Clustering looks for observations that are similar to one another and groups them together. It’s an unsupervised technique i.e. there aren’t defined/known groups. It is import to scale the data before analysis. There are different ways to calculate distance between observations, and methods to determine how many groups to have.
Consider 3 points on a grid: (1,4), (3,2), (7,8) and calculate the distance between them
points <- data.frame(x = c(1, 3, 7), y = c(4, 2, 8))
dist(points) # defaults to euclidean
## 1 2
## 2 2.828427
## 3 7.211103 7.211103
dist(points, method = "manhattan")
## 1 2
## 2 4
## 3 10 10
Consider calculating the distance between 3 height (inches) and weight (pounds) pairs.
height_weight <- data.frame(height = c(65, 68, 60), weight = c(140, 175, 115))
dist(height_weight)
## 1 2
## 2 35.12834
## 3 25.49510 60.53098
Now scale (normalize) the height and weight pairs to be centered at 0 with standard deviation 1 and calculate distance
height_weight_scaled <- scale(height_weight)

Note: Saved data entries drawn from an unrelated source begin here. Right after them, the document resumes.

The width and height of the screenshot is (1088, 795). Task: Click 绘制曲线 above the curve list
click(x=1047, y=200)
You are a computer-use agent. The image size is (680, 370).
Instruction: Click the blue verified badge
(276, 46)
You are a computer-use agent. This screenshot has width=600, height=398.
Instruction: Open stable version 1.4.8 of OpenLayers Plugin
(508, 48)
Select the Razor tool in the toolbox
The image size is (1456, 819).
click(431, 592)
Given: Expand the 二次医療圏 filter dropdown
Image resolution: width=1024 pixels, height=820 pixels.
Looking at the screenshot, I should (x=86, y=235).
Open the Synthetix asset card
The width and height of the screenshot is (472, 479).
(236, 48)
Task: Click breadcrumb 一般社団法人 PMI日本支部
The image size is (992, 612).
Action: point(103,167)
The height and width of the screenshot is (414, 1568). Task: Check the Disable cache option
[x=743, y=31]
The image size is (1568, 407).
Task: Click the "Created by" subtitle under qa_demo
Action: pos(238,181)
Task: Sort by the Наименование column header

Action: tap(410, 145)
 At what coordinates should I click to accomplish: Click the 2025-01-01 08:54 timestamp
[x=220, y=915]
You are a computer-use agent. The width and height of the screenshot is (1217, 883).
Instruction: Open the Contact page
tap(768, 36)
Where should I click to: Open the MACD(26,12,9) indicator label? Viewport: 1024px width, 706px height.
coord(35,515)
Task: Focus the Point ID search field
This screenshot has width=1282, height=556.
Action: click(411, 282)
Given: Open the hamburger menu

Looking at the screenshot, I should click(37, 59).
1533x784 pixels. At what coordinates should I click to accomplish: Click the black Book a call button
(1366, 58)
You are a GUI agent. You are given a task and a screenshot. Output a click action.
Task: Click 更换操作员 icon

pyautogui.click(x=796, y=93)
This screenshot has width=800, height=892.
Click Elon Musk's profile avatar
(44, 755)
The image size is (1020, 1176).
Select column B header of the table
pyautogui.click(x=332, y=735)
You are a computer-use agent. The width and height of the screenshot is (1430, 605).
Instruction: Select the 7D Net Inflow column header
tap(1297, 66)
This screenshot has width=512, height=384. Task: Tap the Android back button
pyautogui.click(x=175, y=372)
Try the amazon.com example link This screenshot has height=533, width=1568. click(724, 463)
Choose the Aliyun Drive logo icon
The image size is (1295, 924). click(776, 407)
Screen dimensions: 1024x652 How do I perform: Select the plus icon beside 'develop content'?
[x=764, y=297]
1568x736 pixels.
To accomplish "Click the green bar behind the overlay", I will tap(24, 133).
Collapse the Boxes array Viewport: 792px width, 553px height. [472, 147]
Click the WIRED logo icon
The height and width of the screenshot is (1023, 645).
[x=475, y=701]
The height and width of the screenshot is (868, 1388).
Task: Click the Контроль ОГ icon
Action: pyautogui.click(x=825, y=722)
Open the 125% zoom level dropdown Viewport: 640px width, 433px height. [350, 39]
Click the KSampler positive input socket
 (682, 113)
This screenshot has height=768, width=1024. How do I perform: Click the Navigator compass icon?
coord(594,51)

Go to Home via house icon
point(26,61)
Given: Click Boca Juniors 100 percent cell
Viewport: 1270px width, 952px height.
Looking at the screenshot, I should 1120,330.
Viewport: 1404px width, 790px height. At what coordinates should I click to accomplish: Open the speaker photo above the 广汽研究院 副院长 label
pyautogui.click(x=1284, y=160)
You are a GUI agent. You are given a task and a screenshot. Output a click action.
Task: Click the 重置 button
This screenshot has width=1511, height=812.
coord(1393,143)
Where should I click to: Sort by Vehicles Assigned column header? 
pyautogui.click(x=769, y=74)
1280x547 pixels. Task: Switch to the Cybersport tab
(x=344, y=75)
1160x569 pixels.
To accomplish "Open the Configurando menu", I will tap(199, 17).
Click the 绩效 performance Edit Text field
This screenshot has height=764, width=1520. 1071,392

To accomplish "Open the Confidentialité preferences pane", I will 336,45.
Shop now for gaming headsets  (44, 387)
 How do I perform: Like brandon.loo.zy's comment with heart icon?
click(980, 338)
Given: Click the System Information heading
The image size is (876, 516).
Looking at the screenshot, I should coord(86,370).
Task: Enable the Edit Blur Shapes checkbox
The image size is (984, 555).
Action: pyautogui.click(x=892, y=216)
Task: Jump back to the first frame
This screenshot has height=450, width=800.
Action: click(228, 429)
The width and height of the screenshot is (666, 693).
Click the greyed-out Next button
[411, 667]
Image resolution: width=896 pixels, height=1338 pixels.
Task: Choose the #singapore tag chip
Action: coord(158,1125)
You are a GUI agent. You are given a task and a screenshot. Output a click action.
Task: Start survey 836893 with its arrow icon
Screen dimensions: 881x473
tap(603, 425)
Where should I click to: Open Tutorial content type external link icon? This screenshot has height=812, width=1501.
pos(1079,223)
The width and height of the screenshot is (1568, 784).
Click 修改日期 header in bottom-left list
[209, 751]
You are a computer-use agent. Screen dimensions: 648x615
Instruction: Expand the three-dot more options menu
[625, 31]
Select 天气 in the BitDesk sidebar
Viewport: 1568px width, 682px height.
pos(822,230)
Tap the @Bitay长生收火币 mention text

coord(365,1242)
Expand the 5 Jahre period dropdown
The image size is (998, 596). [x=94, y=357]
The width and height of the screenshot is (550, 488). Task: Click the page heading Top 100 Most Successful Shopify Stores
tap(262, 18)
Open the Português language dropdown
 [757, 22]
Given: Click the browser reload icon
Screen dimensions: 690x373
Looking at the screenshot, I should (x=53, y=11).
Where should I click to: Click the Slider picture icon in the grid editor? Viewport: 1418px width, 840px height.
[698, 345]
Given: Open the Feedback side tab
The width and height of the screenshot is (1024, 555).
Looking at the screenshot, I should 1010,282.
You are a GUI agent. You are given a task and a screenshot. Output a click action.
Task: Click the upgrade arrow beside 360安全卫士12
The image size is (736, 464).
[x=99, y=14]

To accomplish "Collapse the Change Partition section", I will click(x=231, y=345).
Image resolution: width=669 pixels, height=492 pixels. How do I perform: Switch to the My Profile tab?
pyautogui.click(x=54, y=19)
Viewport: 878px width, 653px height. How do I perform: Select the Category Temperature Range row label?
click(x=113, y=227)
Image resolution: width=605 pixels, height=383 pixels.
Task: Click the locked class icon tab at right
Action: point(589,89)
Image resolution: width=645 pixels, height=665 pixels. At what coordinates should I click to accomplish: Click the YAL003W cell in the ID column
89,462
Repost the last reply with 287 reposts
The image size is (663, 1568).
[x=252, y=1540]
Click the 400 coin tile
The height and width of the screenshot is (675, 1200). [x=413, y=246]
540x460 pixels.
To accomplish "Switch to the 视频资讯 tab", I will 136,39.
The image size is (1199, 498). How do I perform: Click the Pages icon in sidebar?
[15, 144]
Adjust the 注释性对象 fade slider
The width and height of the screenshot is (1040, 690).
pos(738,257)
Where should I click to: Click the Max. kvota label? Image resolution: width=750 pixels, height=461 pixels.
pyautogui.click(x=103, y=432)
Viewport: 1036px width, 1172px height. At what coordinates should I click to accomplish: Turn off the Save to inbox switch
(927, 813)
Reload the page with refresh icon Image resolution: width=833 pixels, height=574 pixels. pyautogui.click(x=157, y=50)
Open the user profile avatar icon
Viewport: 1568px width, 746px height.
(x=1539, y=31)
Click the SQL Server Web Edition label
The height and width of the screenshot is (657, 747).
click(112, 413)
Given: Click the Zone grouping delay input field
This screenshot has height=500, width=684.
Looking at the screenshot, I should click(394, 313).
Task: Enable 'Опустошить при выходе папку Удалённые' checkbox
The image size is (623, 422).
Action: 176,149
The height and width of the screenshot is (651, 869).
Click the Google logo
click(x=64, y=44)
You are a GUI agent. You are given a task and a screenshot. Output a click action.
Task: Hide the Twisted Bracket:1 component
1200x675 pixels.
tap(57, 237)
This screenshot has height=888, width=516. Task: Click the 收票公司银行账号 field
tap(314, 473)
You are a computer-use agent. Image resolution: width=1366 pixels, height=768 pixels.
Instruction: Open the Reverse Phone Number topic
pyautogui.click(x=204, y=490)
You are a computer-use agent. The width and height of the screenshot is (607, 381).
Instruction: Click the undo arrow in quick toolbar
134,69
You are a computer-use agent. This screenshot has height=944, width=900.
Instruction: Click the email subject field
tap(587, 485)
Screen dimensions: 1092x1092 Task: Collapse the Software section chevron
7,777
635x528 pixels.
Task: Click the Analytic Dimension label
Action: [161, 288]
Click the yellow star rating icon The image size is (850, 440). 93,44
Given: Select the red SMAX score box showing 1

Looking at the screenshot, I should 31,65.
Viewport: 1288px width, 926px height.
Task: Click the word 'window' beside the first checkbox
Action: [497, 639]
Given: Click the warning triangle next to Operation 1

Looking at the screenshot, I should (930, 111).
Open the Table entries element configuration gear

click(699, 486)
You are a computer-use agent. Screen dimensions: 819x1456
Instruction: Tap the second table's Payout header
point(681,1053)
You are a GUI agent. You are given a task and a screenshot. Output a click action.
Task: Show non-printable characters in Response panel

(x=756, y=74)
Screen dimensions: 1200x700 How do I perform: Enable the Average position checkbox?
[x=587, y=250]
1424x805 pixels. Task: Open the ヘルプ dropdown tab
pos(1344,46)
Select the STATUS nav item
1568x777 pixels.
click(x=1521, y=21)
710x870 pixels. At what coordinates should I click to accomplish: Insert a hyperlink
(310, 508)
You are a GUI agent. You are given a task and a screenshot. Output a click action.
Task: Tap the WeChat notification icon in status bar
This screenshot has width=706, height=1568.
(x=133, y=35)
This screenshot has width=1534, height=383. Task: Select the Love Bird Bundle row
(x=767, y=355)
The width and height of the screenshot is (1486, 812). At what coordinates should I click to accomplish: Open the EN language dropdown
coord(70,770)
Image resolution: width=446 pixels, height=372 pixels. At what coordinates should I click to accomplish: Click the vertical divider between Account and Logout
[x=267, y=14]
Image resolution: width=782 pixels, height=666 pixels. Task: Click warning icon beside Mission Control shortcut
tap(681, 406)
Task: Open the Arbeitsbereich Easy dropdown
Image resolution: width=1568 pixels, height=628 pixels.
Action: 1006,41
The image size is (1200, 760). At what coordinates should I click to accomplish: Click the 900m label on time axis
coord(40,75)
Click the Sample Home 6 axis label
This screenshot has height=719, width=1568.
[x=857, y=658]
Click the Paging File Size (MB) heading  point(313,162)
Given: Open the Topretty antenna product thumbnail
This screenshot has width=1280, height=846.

dist(height_weight_scaled)
## 1 2
## 2 1.378276
## 3 1.489525 2.807431
With the unscaled data, observations 1 and 3 are the closest, while with the scaled data observations 1 and 2 are the closest.
Note: dummies
was removed from the CRAN repository
TODO: look for alternative package
First convert to dummy variables
college_gender <- data.frame(college = as.factor(c("ASC", "ASC", "BUS", "BUS", "BUS", "ENG")), gender = as.factor(c("female", "male", "male", "male", "female", "male")))
# install.packages('dummies')
# library(dummies)
# college_gender_dummy <- dummy.data.frame(college_gender)
# print(college_gender)
# print(college_gender_dummy)
This is just one example of creating dummy variables in R
Then calculate distance
# dist(college_gender_dummy, method = "binary")
Some popular clustering techniques are: Hierarchical, K-means, Partition Around Medoids (PAM), and Principal Component Analysis (PCA)
Generally agglomerative (“bottom-up”): each observation starts in its own cluster, and pairs of clusters are merged as one moves up the hierarchy
Alternatively divisive (“top-down”): all observations start in one cluster, and splits are performed recursively as one moves down the hierarchy
Linkage determines the distance between sets of observations as a function of the pairwise distances between observations
Complete/single/average = \(max/min/mean \{d(a,b) : a \in A, b \in B\}\)
head(iris)
## Sepal.Length Sepal.Width Petal.Length Petal.Width Species
## 1 5.1 3.5 1.4 0.2 setosa
## 2 4.9 3.0 1.4 0.2 setosa
## 3 4.7 3.2 1.3 0.2 setosa
## 4 4.6 3.1 1.5 0.2 setosa
## 5 5.0 3.6 1.4 0.2 setosa
## 6 5.4 3.9 1.7 0.4 setosa
iris_dist <- dist(iris[, 1:2]) # defaults to euclidean distance
clusters <- hclust(iris_dist) # defaults to complete linkage
plot(clusters, hang = -1, cex = 0.5)
iris$cluster <- cutree(clusters, k = 3)
library(ggplot2)
ggplot(iris, aes(Sepal.Length, Sepal.Width, color = as.factor(cluster), shape = Species)) +
geom_point(size = 2) +
theme(legend.title = element_blank())
Here we knew there were 3 species of flower, so it was easy to choose the number of clusters (k). We could alternatively cut at a height by specifying h in cutree. With complete linkage this tells us the maximum distance to all other members in a cluster is less than h
model_km <- kmeans(iris[, 1:2], centers = 3)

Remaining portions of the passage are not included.